The tax year 2017 adjustments generally are used on tax returns filed in 2018. The tax items for tax year 2017 of greatest interest to most taxpayers include the following dollar amounts.
• The standard deduction for married filing jointly rises to $12,700 for tax year 2017, up $100 from the prior year. For single taxpayers and married individuals filing separately, the standard deduction rises to $6,350, up from $6,300 in 2016. For heads of households, the standard deduction will be $9,350, up from $9,300.
• The personal exemption remains as it was for 2016: $4,050. However, the exemption is subject to a phase-out that begins with adjusted gross incomes of $261,500 ($313,800 for married couples filing jointly). It phases out completely at $384,000 ($436,300 for married couples filing jointly).

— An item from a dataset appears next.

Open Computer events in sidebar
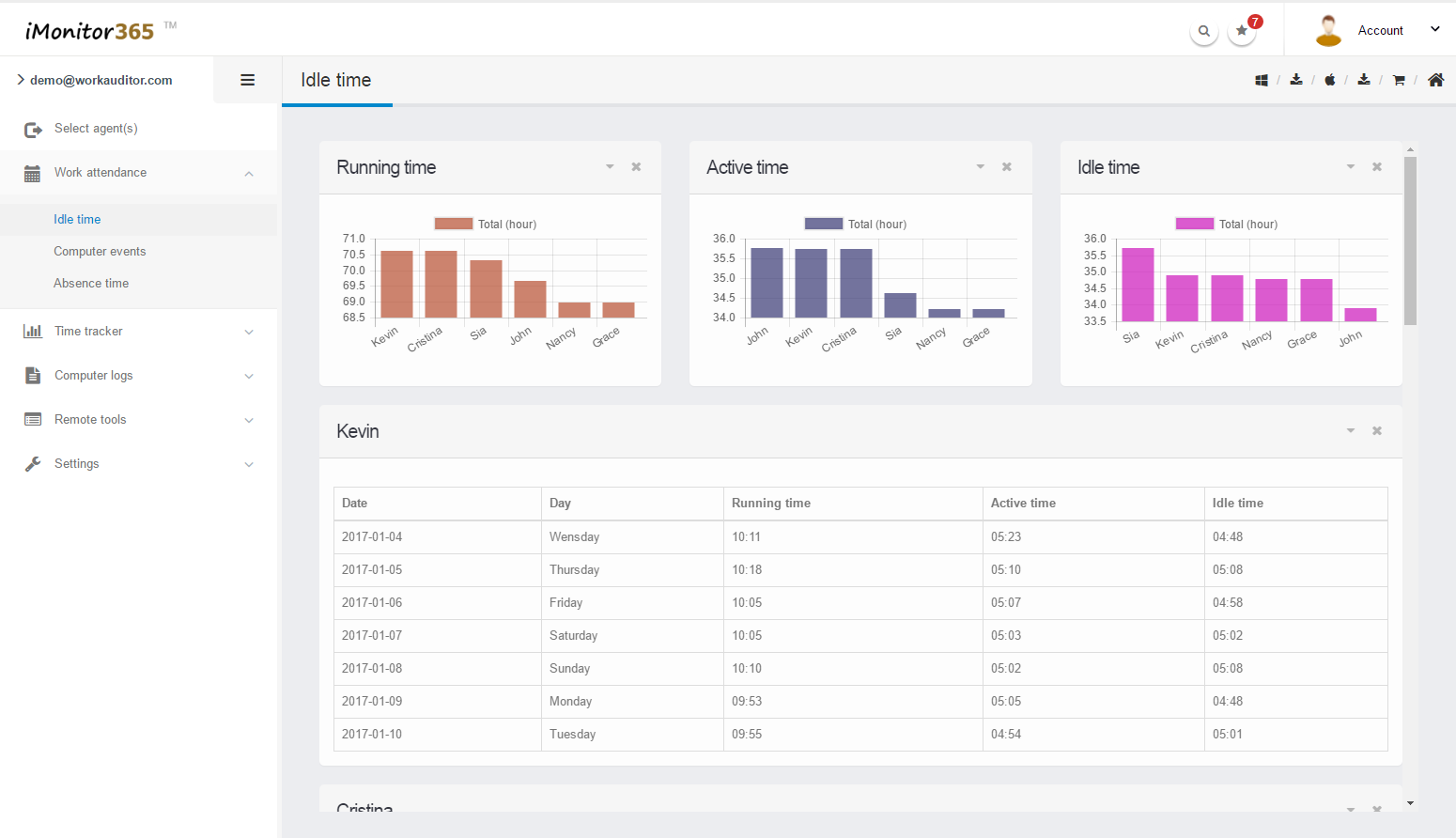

• For tax year 2017, the 39.6% tax rate affects single taxpayers whose income exceeds $418,400 ($470,700 for married taxpayers filing jointly), up from $415,050 and $466,950, respectively. The other marginal rates — 10%, 15%, 25%, 28%, 33% and 35% — and the related income tax thresholds are described in the revenue procedure.
• The limitation for itemized deductions to be claimed on tax returns of individuals begins with incomes of $287,650 or more ($313,800 for married couples filing jointly).

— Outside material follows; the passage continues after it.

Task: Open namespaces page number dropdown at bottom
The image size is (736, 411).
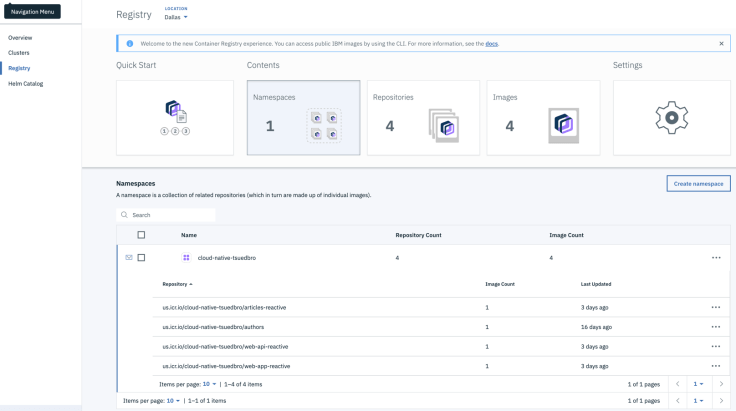Action: 700,401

• The Alternative Minimum Tax exemption amount for tax year 2017 is $54,300 and begins to phase out at $120,700 ($84,500, for married couples filing jointly for whom the exemption begins to phase out at $160,900). The 2016 exemption amount was $53,900 ($83,800 for married couples filing jointly). For tax year 2017, the 28% tax rate applies to taxpayers with taxable incomes above $187,800 ($93,900 for married individuals filing separately).
• The maximum Earned Income Credit amount is $6,318 for taxpayers filing jointly who have three or more qualifying children, up from a total of $6,269. The revenue procedure has a table providing maximum credit amounts for other categories, income thresholds and phase-outs.
• The monthly limitation for the qualified transportation fringe benefit is $255, as is the monthly limitation for qualified parking.
• The dollar amount used to determine the penalty for not maintaining minimum essential health coverage is $695.
• For participants who have self-only coverage in a Medical Savings Account, the plan must have an annual deductible that is not less than $2,250 but not more than $3,350; these amounts remain unchanged from 2016. For self-only coverage, the maximum out-of-pocket expense amount is $4,500, up $50 from 2016.
• For participants with family coverage, the floor for the annual deductible is $4,500, up from $4,450 in 2016; however, the deductible cannot be more than $6,750, up $50 from the previous limit. For family coverage, the out-of-pocket expense limit is $8,250, an increase of $100.
• The adjusted gross income amount used by joint filers to determine the reduction in the Lifetime Learning Credit is $112,000, up from $111,000.
• The foreign earned income exclusion is $102,100, up from $101,300.
• Estates of decedents who die during 2017 have a basic exclusion amount of $5.49 million, up from a total of $5.45 million.